If you were at EclipseCon last year, you may have seen the demo I gave of IBM’s Rational Application Developer to build a Web app that monitored a C++ app. I used gsoap to present a web service that monitored some value. I thought this was pretty cool way to web enabling C/C++ apps and maybe bring these apps into the Internet mainstream.

Mind you, I kind of ignored the size impact that the gsoap libraries presented and the added complexity of having to figure out how to define my web service (WSDL is not for the meek and RAD helped me a ton). In the end, it was probably overkill when all I wanted to do provide access to some status data to apps on the web.

Recently I have become curious about all the hype behind AJAX and LAMP. While browsing through some tutorials on XMLHttpRequest, it struck me. Well, all this really is is a remote procedure call back to the server, the same thing I was trying to do with SOAP. The URL is simply the name of the function you want to call and the GET/POST parameters are the arguments. Could web enabling my C/C++ app be a simple as handling http requests and providing the properly formatted http responses? I’m on a mission to find out.

While I’m sure SOAP has it’s purpose in the big SOA scheme of things, I am always cautious about oversolving the problem.
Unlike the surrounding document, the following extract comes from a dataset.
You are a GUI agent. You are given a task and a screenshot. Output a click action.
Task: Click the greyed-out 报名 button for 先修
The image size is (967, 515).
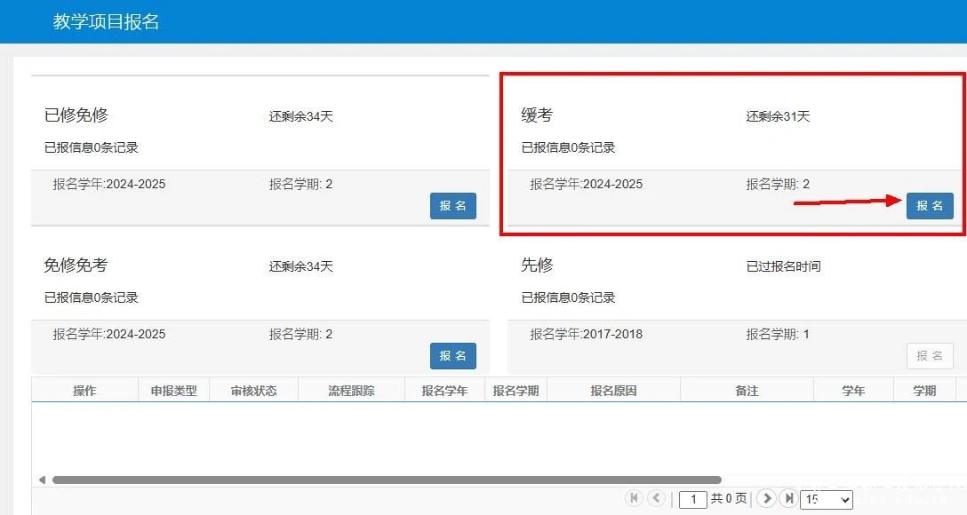pos(930,356)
Time will tell how big an impact AJAX and LAMP will have on the industry, but I’ve always found that the most successful architectures are the ones that are the easiest to learn and supported by free tools. With the recent announcements of Eclipse projects that address AJAX and PHP development and all the web presence these technologies have, they’ve definitely caught my attention.

(BTW, TSN is one of Canada’s two main sports networks. Every game, no matter what the sport, they pick a moment that they think decided it for the winner, the TSN Turning Point).